• **QUOTED TEXT**:
Genre: Fantasy / Science-Fiction / Jules Verne  
Synopsis:
Based on Jules Verne's science-fiction novel, Professor Lindenbrook takes his intrepid party on a journey to the Earth's core where they encounter prehistoric monsters and all sorts of hazards along the way.  

 

 

Directed by:

Henry Levin
Screenplay by: Charles Brackett, Walter Reisch
Music by: Bernard Herrmann
Produced by: Charles Brackett
Cast:

Pat Boone,  James Mason,  Arlene Dahl,  Diane Baker,  Thayer David,  Peter Ronson,  Robert Adler,  and Alan Napier.

Film Length: 129 mins
Process / Ratio: 2.35:1
Colour
Anamorphic: Yes
Languages:  English DTS-HD MA 4.0
Subtitles:  
 
Special Features :  

Isolated Stereo Music Track / 8-page colour booklet with liner notes by film historian Julie Kirgo / Limited to 3,000 copies / Available exclusively from Screen Archives Entertainment

 
 
Comments :  

 

The fifties enjoyed a mini-wave of Jules Verne tales, spanning Disney's 20,000 Leagues Under The Sea (1954), Michael Todd's Around The World In 80 Days (1956), and RKO's From The Earth To The Moon (1958). The combination of otherworldly / exotic travelogue tales with dabs of science-fiction and adventurous intrigue certainly made Verne's classic works suitable for the big screen, so it seemed natural that 20th Century Fox would deliver the underworld of planet Earth in multi-track stereo and Cinemascope.

• **DATASET RECORDS**:
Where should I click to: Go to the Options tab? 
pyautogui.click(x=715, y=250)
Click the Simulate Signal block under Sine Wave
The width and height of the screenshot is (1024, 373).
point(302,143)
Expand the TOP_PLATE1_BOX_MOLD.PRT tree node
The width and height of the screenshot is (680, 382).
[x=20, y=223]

• **WHAT YOU WILL DO**:
1) Who wrote the music for the movie in the film listing?
2) Reproduce the part of the film listing that opens with the words containing "Henry Levin" and closes with "and Alan Napier.".
Work from the film listing alone.

• **WORKED ANSWERS**:
1) Bernard Herrmann

2)
Henry Levin
Screenplay by: Charles Brackett, Walter Reisch
Music by: Bernard Herrmann
Produced by: Charles Brackett
Cast:

Pat Boone,  James Mason,  Arlene Dahl,  Diane Baker,  Thayer David,  Peter Ronson,  Robert Adler,  and Alan Napier.